Perhatian Lola pun menyapu ke sekeliling kamar. Ada banyak sekali foto Rendy di kamar itu.
Tiba-tiba pintu kamar menutup dengan suara yang keras. Jantung Lola rasanya jatuh. Ia menoleh. Bola matanya seperti mau keluar melihat Rendy sudah di depannya.
Rendy tampai kacau dengan kemeja yang kancingnya terbuka beberapa. Rambutnya pun semrawut. Apalagi wajahnya. Sudah seperti orang tidak terawat.
"Kamu!" seru Rendy.
Mati aku, batin Lola. Ia ketahuan. Ia ketakutan. Jika papanya tahu, ia mungkin akan mempermalukan mamanya.
"Kamu udah nunggu lama, ya?" tanya Rendy. Seketika memeluk Lola.
Jantung Lola berdegup kencang. Kali ini beda. Ini bukan sebatas rasa takut.
Lola tidak mengerti apa maksud ucapan Rendy barusan. Jangan-jangan, Rendy sebenarnya masih cinta sama Lola?
Senyum terbesit di wajah Lola. Pipinya pun memerah.
Tiba-tiba Rendy melepaskan pelukannya. Dalam satu detik, ia menjatuhkan ciumannya di bibir Lola.
Lola tidak mengerti harus bagaimana. Ia tidak pernah berciuman sebelumnya. Ini adalah kali pertamanya seorang lelaki menyesap bibirnya. Ia pun memejamkan mata dan menikmati alurnya.
Bau menyengat menggelitik hidung Lola. Mata Lola terbuka seketika. Ia baru menyadari kalau Rendy sedang mabuk rupanya. Pantas saja perilakunya tidak seperti Rendy yang selama ini Lola kenal.

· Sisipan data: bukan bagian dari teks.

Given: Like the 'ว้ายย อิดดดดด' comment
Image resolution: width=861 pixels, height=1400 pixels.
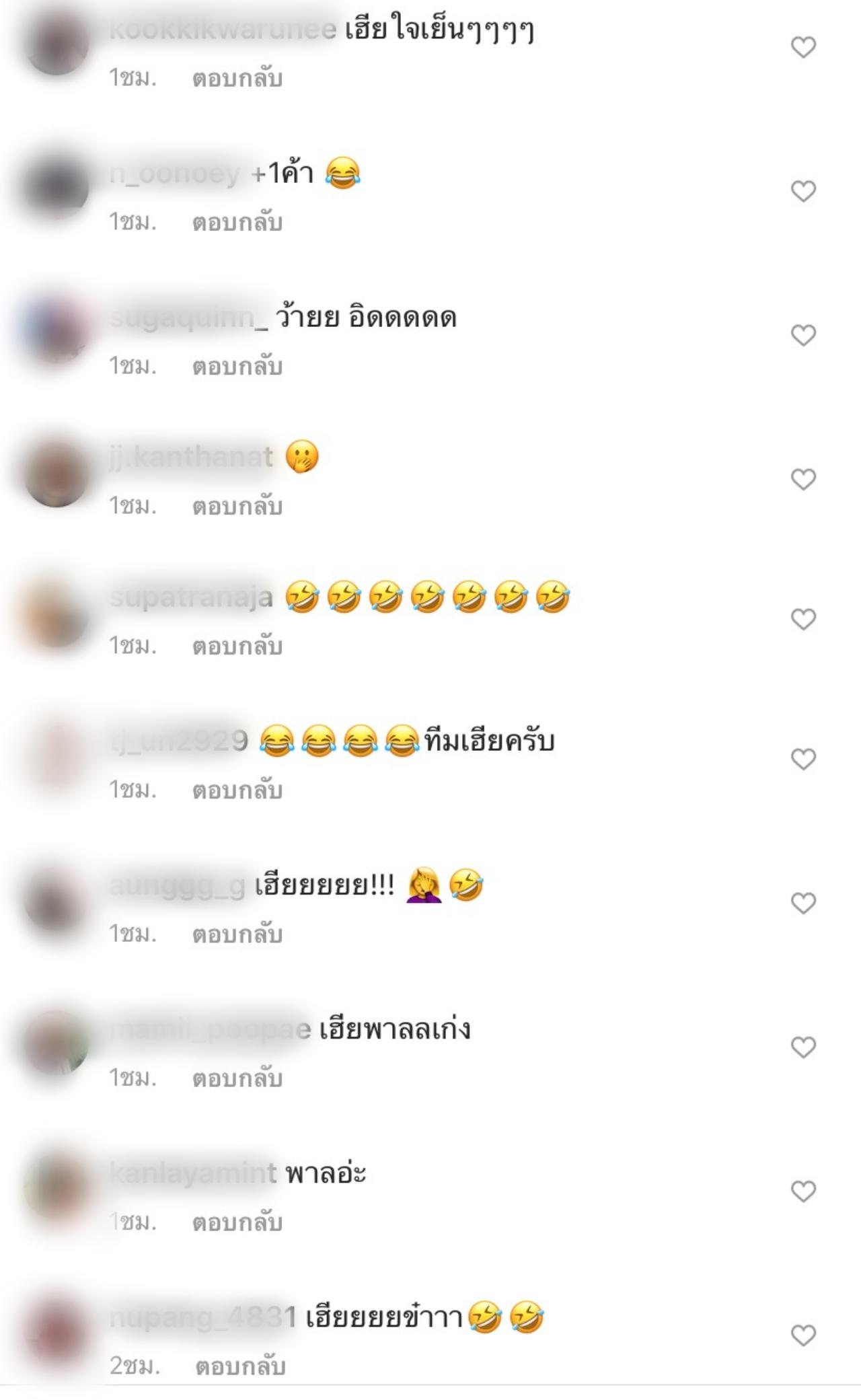Looking at the screenshot, I should pyautogui.click(x=803, y=335).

Ini tidak benar! Lola pun mendorong Rendy sehingga ciuman itu terlepas. Namun, lelaki itu malah tidak sadarkan diri dan jatuh ke pundak Lola. Lola yang tidak siap menahan beban itu pun terjatuh ke atas ranjang. Ia tidak bisa bergerak karena Rendy terbaring di atasnya.
Lola semakin tidak bisa melepaskan diri saat tangan Rendy mengenggam tangannya.
Ah, bukannya Lola tidak bisa melepaskan diri. Sebenarnya, dengan keadaan Rendy yang tidak sadarkan diri ini, Lola masih kuat mendorong tubuh Rendy menjauh. Namun, tidak. Lola malah pasrah. Karena sejujurnya, Lola merasa nyaman dengan keadaannya saat ini.
Selama tiga bulan berpacaran dengan Rendy, Lola tidak tahu kalau ternyata senyaman ini berada dalam pelukan Rendy.
"Sebentar aja," bisik Lola. "Kayak gini sebentar, ya. Habis ini aku pergi."
"Jangan pergi," pinta Rendy menyahuti. Kini wajah Rendy bersembunyi pada leher Lola.
Seperti ada sengatan listrik di tubuh Lola sekarang.
"Kumohon jangan pergi ..., Vio ..., Viona ...."
Petir pun kembali memenuhi layar televisi.
Din tarararararadin tarararararadin tarararararadin tararararara.
Lola langsung mendorong tubuh Rendy sekuat tenaga sehingga ia bisa bangun. Senyumnya lenyap. Ia marah.
"Apa? Viona? Bukan Lola?" Lola tidak habis pikir.
Jadi, pelukan dan ciuman itu semata-mata untuk Viona?
Dan bisa-bisanya, Lola dengan sangat percaya diri menikmati semua itu?
Lola menggosok bibirnya dengan bajunya. Dengan kasar seolah ada najis yang barusan menempel.
Hati Lola amat sakit setelah melepaskan ciuman pertamanya untuk orang yang tidak akan mengingat itu.
Tidak bisa! Bukan Lola namanya kalau menerima kerugian dengan tabah dan ikhlas. Itu istri Indosiar namanya.
Lola menemukan ide terbaik untuk membalaskan dendam. Ia pun pergi ke kamarnya untuk mengambil lipstik merah menyala. Ia memakai lipstik itu dengan setebal-tebalnya. Kemudian kembali memasuki kamar Rendy.
Ia meninggalkan mark bibirnya di leher dan dada Rendy. Kemudian ia membuka lemari pakaian Rendy. Ia mencari pakaian paling tepat untuk menjadi korban selanjutnya.
Ia pun mengambil jaket kampus. Kemudian meninggalkan dua mark bibir di sana.
Lola tertawa puas usai menyelesaikan misi balas dendamnya. Ia pun kembali ke kamar sembari membayangkan kekacauan apa saja yang berhasil ia ciptakan.
Lola pun berendam dalam bathtup dan menyanyikan beberapa lagu kemenangan.